## AUSGEWÄHLTER TEXT
------------------------------------------------------------------------

Die Hochzeit von Ludwig Prinz von Bayern und Sophie-Alexandra Evekink interessiert viele Menschen, obwohl die Monarchie in Bayern lange vorbei ist. Welche Rolle spielen die Wittelsbacher heute noch? Und was hat es mit dem "Ausgleichsfonds" auf sich?

Über dieses Thema berichtet: BR24live am .

In der Nacht zum 8. November 1918, kurz nach dem Ersten Weltkrieg, erklärte der Sozialist Kurt Eisner das bayerische Königshaus für abgesetzt und rief den Freistaat Bayern aus. Im Februar 1919 wurde Eisner ermordet – und auch die nach seinem Tod entstandenen Räterepubliken waren nur von kurzer Dauer. Doch das Aus für die Monarchie in Bayern nach über 100 Jahren Königreich war endgültig.

------------------------------------------------------------------------

[Gespeicherte Daten]
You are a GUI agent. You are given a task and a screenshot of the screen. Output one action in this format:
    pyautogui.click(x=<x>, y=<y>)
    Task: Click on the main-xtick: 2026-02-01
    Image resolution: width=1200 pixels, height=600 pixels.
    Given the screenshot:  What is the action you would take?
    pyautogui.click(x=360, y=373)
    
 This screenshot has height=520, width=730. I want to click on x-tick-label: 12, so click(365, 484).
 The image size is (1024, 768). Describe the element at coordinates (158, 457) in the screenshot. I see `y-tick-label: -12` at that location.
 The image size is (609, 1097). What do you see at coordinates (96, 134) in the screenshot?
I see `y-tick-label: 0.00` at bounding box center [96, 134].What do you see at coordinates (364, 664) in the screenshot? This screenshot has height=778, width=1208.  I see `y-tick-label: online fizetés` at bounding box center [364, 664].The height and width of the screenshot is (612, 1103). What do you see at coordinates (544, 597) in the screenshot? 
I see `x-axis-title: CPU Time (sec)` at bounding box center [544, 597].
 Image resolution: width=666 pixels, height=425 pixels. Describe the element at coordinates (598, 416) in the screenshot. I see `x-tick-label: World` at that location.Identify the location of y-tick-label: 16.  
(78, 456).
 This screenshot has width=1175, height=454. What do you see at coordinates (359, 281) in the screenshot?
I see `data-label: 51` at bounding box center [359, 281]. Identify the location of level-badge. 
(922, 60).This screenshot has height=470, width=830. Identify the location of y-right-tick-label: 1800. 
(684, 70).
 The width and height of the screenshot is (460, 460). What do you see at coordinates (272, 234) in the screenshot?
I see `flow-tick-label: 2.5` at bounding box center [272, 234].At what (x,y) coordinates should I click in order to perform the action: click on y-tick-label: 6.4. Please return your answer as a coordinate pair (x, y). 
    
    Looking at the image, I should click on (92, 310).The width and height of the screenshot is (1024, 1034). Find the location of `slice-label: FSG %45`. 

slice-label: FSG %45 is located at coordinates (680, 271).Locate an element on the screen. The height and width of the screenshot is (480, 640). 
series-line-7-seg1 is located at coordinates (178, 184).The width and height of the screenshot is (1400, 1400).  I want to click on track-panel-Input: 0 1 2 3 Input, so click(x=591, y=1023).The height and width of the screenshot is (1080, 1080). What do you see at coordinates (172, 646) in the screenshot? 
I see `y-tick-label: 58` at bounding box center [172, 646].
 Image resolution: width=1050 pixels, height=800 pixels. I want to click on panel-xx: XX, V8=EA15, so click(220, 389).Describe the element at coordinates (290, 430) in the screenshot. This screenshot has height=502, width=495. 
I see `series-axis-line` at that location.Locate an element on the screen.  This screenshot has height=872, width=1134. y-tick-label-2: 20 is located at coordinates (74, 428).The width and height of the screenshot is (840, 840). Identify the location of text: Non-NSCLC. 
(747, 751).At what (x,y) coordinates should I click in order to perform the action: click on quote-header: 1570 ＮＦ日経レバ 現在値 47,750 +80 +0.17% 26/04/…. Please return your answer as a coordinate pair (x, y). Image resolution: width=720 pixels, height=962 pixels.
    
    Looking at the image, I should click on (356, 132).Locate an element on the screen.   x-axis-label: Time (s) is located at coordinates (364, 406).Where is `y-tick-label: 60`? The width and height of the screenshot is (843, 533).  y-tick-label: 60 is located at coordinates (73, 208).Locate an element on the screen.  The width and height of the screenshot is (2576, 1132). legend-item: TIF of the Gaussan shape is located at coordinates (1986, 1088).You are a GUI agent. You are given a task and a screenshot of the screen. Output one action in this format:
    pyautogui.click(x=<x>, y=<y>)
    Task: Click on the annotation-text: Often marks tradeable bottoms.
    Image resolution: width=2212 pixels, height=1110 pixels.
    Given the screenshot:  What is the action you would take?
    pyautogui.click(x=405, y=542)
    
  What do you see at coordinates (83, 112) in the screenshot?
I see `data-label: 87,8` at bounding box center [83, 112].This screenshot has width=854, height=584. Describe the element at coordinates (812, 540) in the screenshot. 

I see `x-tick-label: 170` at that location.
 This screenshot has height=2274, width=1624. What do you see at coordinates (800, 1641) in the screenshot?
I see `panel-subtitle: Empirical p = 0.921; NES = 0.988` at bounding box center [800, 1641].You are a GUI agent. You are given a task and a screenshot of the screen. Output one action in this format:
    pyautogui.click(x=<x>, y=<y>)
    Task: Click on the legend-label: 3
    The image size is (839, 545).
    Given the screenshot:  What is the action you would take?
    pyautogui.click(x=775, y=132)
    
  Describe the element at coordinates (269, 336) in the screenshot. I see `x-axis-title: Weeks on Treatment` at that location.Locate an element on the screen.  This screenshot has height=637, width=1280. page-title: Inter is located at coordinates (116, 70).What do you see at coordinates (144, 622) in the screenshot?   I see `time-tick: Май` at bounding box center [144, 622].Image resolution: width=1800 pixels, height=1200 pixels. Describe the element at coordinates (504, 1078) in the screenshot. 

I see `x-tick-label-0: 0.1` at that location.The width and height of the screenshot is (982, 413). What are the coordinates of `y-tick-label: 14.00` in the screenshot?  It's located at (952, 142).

------------------------------------------------------------------------

## AUFGABEN UND ÜBUNGEN
1. Wiederhole wörtlich den Abschnitt des Textes über die Wittelsbacher von „In der Nacht“ bis einschließlich „Königreich war endgültig.“.
2. Schreibe den Text über die Wittelsbacher im Anschluss an seinen letzten Satz weiter.

## LÖSUNGEN DER AUFGABEN
1.
In der Nacht zum 8. November 1918, kurz nach dem Ersten Weltkrieg, erklärte der Sozialist Kurt Eisner das bayerische Königshaus für abgesetzt und rief den Freistaat Bayern aus. Im Februar 1919 wurde Eisner ermordet – und auch die nach seinem Tod entstandenen Räterepubliken waren nur von kurzer Dauer. Doch das Aus für die Monarchie in Bayern nach über 100 Jahren Königreich war endgültig.

2.
Trotzdem zieht die Hochzeit von Sophie-Alexandra Evekink und Prinz Ludwig von Bayern, dem 40-jährigen Ururenkel des letzten Bayern-Königs Ludwig III., an diesem Samstag viele Menschen in ihren Bann. Wie positionieren sich die Wittelsbacher heute? Was passierte mit ihrem Reichtum? Und von wem gibt es Kritik am Verhältnis von Freistaat und Ex-Königshaus? Die wichtigsten Fragen und Antworten.

Welche gesellschaftliche Rolle wollen die Wittelsbacher spielen?

"Man versteht sich als wichtigen Faktor im gesellschaftlichen Leben Bayerns", sagt die Historikerin Marita Krauss auf BR24-Anfrage über das Selbstverständnis der Wittelsbacher. Krauss, emeritierte Professorin an der Uni Augsburg, hat gerade gemeinsam mit Wittelsbacher-Oberhaupt Herzog Franz von Bayern das Buch "Zuschauer in der ersten Reihe" verfasst, seine Lebenserinnerungen. "Bei den Interviews dafür habe ich immer wieder gemerkt: Sein Ehrgeiz ist ein Ehrgeiz für Bayern", betont Krauss – das gelte etwa für Kunst und Wissenschaft.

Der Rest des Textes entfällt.